To: mainepatsfan
I still think we could have had Japan without the “help” of the Russians. Without Russian presence in the Pacific theater, Mao would almost certainly not have succeeded, Kim Il Sung (N. Lorea) and Ho Chi Minh, would not have been what they became. In other words, the whole history of East Asia would have been totally different. This is just an opinion of course, but I believe it is not altogether untenable.
4 posted on
08/08/2007 6:18:26 AM PDT by
David Isaac
(Duncan Hunter '08)
To: David Isaac
I don’t disagree with your opinion. For want of a nail and all that.
I suppose Truman made what he thought was the best decision he could under the circumstances. His decision to use the Bomb should earn his undying gratitude from all Americans, imo.
11 posted on
08/08/2007 6:24:24 AM PDT by
abb
(The Dinosaur Media: A One-Way Medium in a Two-Way World)
To: David Isaac
Um ... an old saw.
Imagine, without Lend-Lease Germany and USSR bled each other to death; without aid to China (US and USSR) - Mao and Nationalists fight Japan to a stalmate ...
Many "what if" scenarios ... The real winner of WWII was the USSR and what became Communist China - thank you very much FDR and his Adminstration.

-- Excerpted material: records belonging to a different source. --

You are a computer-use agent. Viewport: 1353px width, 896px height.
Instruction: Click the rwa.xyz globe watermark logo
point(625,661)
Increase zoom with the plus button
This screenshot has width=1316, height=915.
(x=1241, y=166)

Where the idea of US/Britian being the policeman of the world comes from ... is another story. As is the "flexible" ideal of "national interest" ...
15 posted on
08/08/2007 6:30:23 AM PDT by
jamaksin
To: David Isaac
You are probably right about the negative presence of the Red Army in Manchuria. The result of this was to provide weapons to Kim and Mao. Who knows what would have happened in both countries?
I have been reading Churchill’s “The Second World War” and it details Churchill’s and FDR’s desires to bring in the SU into the war against Japan after Germany was defeated. Before the A bomb, the Western Allies thought it might sustain as much as a million casualties assaulting the Japanese main islands. Kamikaze bombers would have made any amphibious assault very costly.
Had the Japanese not surrendered, I think the USA only had one more bomb immediately available to use on Japan. I guess we could have bombed Tokyo.
The Soviet attack on Manchuria did push the Japanese into surrendering, but probably not as much as the bomb.